Безумным взором я оглядываю кучи. Взгляд то и дело выхватывает знакомые вещи: кожаную куртку, ботинок с красной, потрескавшейся и заклеенной гуммиарабиком подошвой, чехол телефона с кокетливой плетеной кисточкой.
Они все здесь. Сашка, Марико, бенгальский тигр Махатма — тихий кришнаит, путешествующий по миру в поисках просветления. Людмилла — бурая волчица. Она была старше всех, заботилась о стае, как о собственном выводке; вепрь Петруха, могучий, как два слона — так шутил Махатма... Все они здесь.
Я думала, что уведя Носферрату за собой, дам оборотням время на бегство. Я думала...
Их схватили. Истязали, пока я, вырядившись сидхейской принцессой, гуляла с Тристаном. Они умирали, пока я занималась любовью в роскошном пентхаузе.
Из груди рванулся крик, но я зажала рот руками. Нет. Не сейчас.
Я виновата в их гибели. В их мучительной, полной страха и отчаяния жизни — там, в клетках позади. Я предала их.
Поднявшись с пола, я запихала скомканный, мокрый от слез платочек за пазуху и повернулась к Тристану.
— Уходи. Здесь больше никого не осталось.
— А ты?
Голоса в мертвом воздухе шуршали, как пересохшая газетная бумага.
— Это они, Тристан. Моя стая. — я махнула рукой назад, к клеткам. Больше ничего не могла сказать, горло свело судорогой и звуки просто не шли.
Тристан всё понял.
— Я останусь с тобой.
— Я. Должна. Сама. - горло будто набили бритвами. — Иди. Я догоню.

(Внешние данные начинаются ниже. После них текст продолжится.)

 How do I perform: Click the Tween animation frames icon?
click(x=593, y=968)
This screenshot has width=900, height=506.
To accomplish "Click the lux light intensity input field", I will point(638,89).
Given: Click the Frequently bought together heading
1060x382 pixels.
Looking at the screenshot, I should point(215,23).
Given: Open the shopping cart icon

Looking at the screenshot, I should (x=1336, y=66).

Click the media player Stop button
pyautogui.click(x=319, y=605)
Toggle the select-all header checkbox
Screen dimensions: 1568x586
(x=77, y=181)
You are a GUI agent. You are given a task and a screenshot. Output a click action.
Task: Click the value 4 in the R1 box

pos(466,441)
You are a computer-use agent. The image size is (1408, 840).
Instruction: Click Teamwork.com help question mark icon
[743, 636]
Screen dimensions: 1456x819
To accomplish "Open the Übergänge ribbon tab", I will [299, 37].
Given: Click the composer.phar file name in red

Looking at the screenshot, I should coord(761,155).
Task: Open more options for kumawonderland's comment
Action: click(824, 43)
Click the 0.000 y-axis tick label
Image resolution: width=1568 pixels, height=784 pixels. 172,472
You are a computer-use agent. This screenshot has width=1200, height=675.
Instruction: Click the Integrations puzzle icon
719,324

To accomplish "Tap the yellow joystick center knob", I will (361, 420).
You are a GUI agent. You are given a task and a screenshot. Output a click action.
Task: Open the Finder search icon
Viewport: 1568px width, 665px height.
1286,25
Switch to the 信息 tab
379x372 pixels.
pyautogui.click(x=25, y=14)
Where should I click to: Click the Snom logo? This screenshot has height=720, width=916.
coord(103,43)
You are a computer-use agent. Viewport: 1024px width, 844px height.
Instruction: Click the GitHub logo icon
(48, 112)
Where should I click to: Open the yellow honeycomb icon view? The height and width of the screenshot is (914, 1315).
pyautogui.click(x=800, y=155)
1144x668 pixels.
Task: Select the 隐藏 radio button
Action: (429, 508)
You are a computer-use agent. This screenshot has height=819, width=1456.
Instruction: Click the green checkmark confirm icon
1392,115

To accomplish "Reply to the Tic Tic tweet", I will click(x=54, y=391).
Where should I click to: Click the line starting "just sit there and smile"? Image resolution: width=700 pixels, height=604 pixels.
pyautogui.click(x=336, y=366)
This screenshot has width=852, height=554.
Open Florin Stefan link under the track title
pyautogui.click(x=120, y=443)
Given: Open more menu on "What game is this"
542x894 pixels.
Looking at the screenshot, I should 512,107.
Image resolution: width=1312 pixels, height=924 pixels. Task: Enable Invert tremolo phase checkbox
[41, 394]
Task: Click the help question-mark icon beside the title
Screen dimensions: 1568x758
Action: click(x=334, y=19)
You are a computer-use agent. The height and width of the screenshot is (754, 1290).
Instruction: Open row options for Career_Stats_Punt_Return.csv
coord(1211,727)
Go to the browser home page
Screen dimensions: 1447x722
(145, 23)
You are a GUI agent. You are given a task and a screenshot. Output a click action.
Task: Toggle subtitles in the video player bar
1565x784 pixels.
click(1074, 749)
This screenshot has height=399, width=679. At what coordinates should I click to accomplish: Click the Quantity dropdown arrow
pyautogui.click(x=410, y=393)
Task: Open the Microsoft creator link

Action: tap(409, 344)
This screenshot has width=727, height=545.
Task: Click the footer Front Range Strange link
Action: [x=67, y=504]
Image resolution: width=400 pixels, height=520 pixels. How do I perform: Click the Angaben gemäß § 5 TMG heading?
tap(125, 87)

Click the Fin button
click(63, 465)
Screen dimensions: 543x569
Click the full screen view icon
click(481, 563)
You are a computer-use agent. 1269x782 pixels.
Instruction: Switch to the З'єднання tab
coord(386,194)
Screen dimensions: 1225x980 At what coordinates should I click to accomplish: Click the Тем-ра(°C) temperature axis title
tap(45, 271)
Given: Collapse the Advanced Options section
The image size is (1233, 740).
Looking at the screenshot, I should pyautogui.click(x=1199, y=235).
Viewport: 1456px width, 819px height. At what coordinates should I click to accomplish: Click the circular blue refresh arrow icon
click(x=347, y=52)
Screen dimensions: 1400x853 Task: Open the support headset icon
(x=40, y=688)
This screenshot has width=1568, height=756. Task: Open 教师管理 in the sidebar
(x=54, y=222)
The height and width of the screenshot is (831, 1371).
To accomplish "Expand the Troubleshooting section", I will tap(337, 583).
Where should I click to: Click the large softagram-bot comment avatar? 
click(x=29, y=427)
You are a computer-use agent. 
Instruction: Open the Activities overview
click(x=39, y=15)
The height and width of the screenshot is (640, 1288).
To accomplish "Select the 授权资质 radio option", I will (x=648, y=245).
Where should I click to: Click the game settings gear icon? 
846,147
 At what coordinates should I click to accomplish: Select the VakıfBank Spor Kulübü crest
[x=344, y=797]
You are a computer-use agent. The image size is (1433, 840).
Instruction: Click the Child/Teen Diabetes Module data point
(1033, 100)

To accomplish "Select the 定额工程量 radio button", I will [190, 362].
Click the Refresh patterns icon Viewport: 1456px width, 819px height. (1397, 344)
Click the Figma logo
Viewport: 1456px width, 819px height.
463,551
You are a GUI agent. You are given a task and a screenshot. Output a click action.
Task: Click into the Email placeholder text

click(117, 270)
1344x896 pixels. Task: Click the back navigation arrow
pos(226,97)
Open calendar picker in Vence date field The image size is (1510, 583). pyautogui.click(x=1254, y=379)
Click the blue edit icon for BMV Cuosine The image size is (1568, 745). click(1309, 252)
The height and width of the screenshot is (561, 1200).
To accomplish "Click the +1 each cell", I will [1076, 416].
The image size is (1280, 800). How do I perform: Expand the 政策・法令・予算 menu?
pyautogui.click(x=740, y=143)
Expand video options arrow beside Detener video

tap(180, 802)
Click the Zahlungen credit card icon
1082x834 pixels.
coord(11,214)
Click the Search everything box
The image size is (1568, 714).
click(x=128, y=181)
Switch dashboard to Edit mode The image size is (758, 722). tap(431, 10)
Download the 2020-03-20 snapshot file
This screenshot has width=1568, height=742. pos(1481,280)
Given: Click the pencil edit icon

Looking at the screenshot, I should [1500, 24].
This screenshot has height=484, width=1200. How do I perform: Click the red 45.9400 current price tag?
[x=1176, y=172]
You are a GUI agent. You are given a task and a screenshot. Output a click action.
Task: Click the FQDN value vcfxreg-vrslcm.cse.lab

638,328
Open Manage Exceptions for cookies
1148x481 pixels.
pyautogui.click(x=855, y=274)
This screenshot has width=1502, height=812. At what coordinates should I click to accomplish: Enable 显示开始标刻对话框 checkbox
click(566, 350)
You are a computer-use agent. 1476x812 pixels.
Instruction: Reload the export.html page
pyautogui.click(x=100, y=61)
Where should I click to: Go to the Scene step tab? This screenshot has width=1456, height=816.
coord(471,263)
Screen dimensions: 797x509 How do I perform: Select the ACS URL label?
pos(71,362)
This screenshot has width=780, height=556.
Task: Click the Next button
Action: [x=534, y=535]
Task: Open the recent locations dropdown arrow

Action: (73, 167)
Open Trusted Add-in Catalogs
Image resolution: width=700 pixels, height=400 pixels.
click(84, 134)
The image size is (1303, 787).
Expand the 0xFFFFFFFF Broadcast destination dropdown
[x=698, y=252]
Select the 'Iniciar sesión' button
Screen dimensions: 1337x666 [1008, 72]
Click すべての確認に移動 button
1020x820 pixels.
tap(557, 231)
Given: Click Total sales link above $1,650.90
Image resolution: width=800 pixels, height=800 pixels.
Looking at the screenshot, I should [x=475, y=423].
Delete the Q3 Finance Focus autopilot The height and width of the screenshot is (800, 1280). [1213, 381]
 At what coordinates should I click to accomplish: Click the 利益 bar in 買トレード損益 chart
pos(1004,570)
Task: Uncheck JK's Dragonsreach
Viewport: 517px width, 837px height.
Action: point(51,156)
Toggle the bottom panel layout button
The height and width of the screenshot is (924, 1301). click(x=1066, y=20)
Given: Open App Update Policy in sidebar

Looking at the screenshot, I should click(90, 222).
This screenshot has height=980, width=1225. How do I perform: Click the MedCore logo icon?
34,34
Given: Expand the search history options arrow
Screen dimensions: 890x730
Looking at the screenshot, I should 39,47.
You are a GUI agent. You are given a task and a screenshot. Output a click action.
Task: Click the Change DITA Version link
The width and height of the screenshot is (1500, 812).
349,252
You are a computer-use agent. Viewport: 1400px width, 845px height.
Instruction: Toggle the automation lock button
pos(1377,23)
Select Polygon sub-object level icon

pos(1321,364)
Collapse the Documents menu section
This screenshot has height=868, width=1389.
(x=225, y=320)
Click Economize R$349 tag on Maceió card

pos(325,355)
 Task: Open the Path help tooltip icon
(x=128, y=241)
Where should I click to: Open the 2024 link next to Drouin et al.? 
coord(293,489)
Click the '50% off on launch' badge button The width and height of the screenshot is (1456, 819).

— Гномы собираются всё здесь взорвать.
— Ничего. Я успею.
— Возьмешь? — Тристан протянул свой автомат.
Я представила, как пули входят в их тела, разрывая кожу, мышцы, выбивая фонтаны крови... и покачала головой. Нет уж.
Я жду. Я просто хочу, чтобы Тристан ушел. Он знает, что я намереваюсь сделать. Такие вещи разъединяют людей. Заставляют друзей сторониться друг друга, любовников — прятать глаза, отворачиваться, делая вид, что ничего не было, и в конце концов — разбегаться. Я должна быть одна, отныне — и навсегда.
А потом я пошла к безумным, больным, ненавидящим меня существам, забывшим, кем они были, и спросила: — Вот человек стоит на распутье между жизнью и смертью: как ему поступить? И сама же ответила: Когда есть две дороги, нужно выбирать ту, что ведет к смерти.
И взмахнула Бичом.
ГЛАВА 28
ЯРРИСТ БАРБАРОССА
Африка, Тунис.
— Где она?
Мой бывший ученик потряс головой. Уперевшись руками в колени и наклонив голову, он часто дышал, пытаясь совладать со слабостью. Я ждал. Еще не хватало свежеиспеченному монарху блевать на публике.
Наконец он справился со своим желудком и выпрямился.
— Там вся её стая. — сказал он, отхлебнув из протянутой кем-то фляжки. — Бывший парень, подружка, остальные... Мы нашли вещи. И их самих, в казематах за решетками.
— Не факт, что это были именно они. Там было много подопытных. — заметил я.
— Скажи это ей. — огрызнулся Тристан.
Я повернулся к Полди. Он должен был выйти последним, убедившись, что бойцы покинули подземелья.
— Спокуха! — гном только что снял шлем и вдыхал, раздувая ноздри, предрассветный воздух. — Я вижу её на экране.
— Дай! — Тристан подскочил к гному.
— Погодь! — одной рукой гном удерживал сидхе, а сам, зубами, сдирал перчатку. — Вот, смотрите... — наконец он протянул планшет. — Она всё еще там, а время дорого. Нельзя, чтобы нас засекли наблюдатели. Особенно тебя! — он ткнул пальцем мне в грудь. — Как ты объяснишь ООН свое присутствие при уничтожении охраняемого памятника?
Гном был прав. Я вообще не должен был здесь находиться. Но... не видевшись с Наоми больше года, не мог упустить такую возможность. Я должен был убедится, что она — всё еще она.
— Вы достали всё, что нужно? — уточнил я у Полди.
— Доказательств хватит на три Нюрнбергских процесса. — гном кивнул на ящики и мешки, вытащенные из катакомб.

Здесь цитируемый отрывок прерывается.